* Your goal:
Could you print every record below exactly as it appears?

* Information provided:
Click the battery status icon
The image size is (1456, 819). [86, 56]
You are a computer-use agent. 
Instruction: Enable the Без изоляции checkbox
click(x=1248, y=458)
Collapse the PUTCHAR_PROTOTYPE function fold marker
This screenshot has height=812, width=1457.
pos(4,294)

* Result:
Click the battery status icon
The image size is (1456, 819). [86, 56]
You are a computer-use agent. 
Instruction: Enable the Без изоляции checkbox
click(x=1248, y=458)
Collapse the PUTCHAR_PROTOTYPE function fold marker
This screenshot has height=812, width=1457.
pos(4,294)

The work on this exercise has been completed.